Cuenta Plutarco en su obra Vidas paralelas la historia que vivió el general Pompeyo en un momento de la Urbe en el que faltaba el grano. Roma perecía de hambre. Enviaron a Pompeyo a África en busca de trigo. Y cuando ya tenía en el puerto las naves cargadas, los marineros no querían zarpar. Pompeyo les increpó, pero la marinería le hizo ver que la mar estaba agitada, que el viento era recio, que había peligro de naufragio: demasiado riesgo, ellos querían vivir. Pompeyo tuvo la feliz idea: saltó a la nave, comenzó a cortar amarras y desafió a la marinería: “Navigare necesse est. Vivere non necesse est”[1]. Los marineros se miraron sorprendidos unos a otros y de un golpe saltaron a las naves, levaron anclas y zarparon para Roma. ¿Qué es lo que entendieron de aquella frase feliz? Lo que entendieron es que el sentido de la vida es más grande que el vivir: el sentido de su vida era ser marineros y eso era más grande que el vivir. Si Roma perecía y ellos salvaban su pellejo, ¿qué sentido tendría su vida?

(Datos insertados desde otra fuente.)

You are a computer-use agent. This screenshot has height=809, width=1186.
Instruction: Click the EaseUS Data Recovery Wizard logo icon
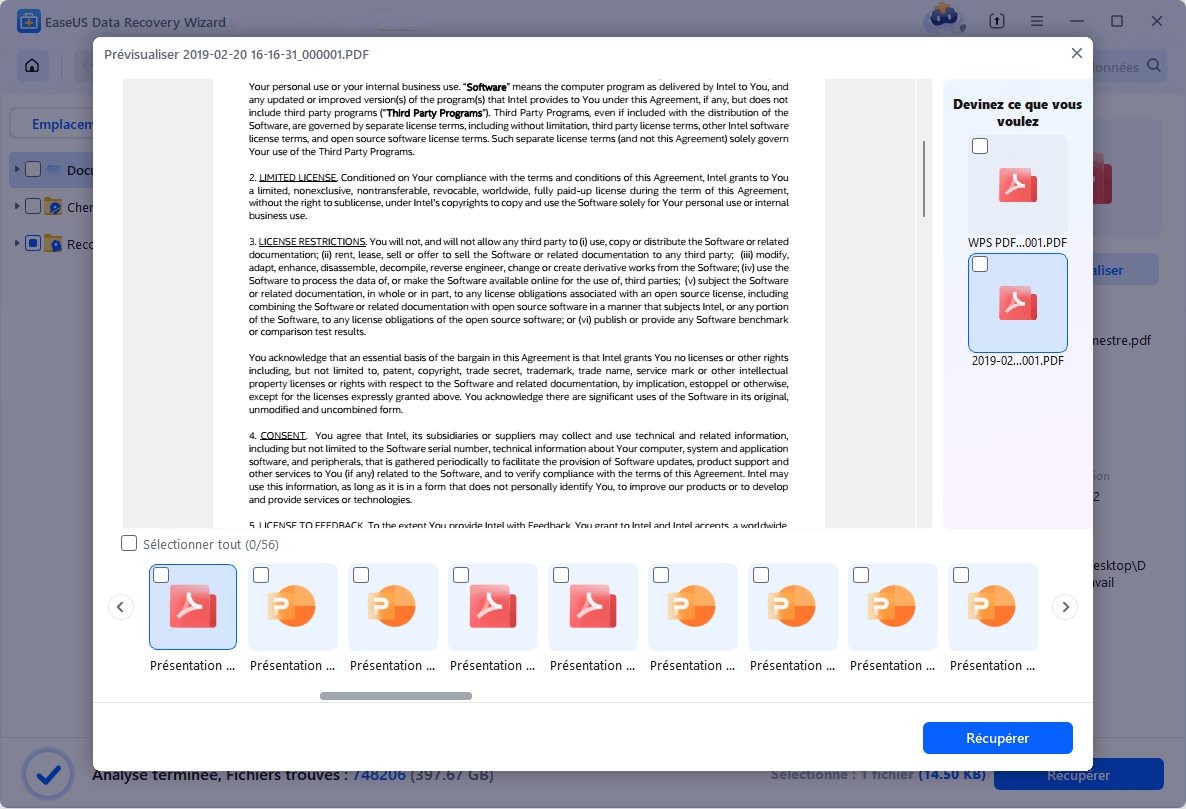click(28, 20)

Hoy aquella frase del general nos queda muy lejana. Quizá fuese bueno concretarla. “Casarse es necesario, vivir no”. Cuando los jóvenes están sobre el muelle de la vida, llenos de miedo ante la navegación del matrimonio, dejando pasar las estaciones sin afrontar la aventura del vivir, es necesario saber desafiarles: ellos nos dirán que es demasiado arriesgado, que las tempestades son muy violentas, que hay mucho naufragio, que ellos quieren vivir. ¿Por qué casarse es necesario? Porque el sentido de la vida es más grande que el vivir. Es necesario para que la vida sea grande y bella, para que sea plena, porque la comunión hace grande la vida. Con todo, es necesario dar un segundo paso. Porque los cónyuges jóvenes están sobre el muelle de su matrimonio, mirando a la mar, y tienen miedo de tener hijos. Demasiada complicación. Mejor esperamos a que esté todo estabilizado, controlado. “Engendrar es necesario, vivir no”. Porque engendrar hace grande la vida. Porque en el engendrar se da una plenitud humana singular: allí se encierra el sentido último de la vida: engendrar una vida grande y bella en los hijos.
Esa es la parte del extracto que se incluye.